**What is being asked**
In the entries below, find each line with the string "agent" and copy it.
##### Data excerpts
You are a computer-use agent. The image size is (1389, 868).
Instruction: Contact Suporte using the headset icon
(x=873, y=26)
##########
##### Data excerpts
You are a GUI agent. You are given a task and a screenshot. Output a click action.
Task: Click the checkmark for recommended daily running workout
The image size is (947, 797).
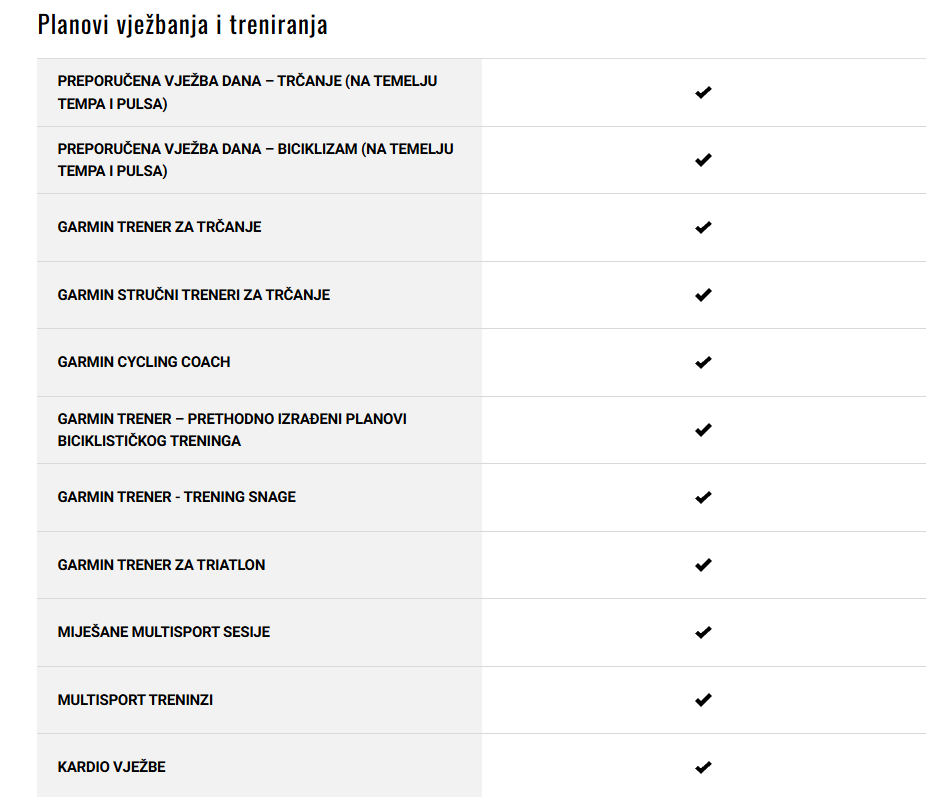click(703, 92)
##########
**Result below**
You are a computer-use agent. The image size is (1389, 868).
You are a GUI agent. You are given a task and a screenshot. Output a click action.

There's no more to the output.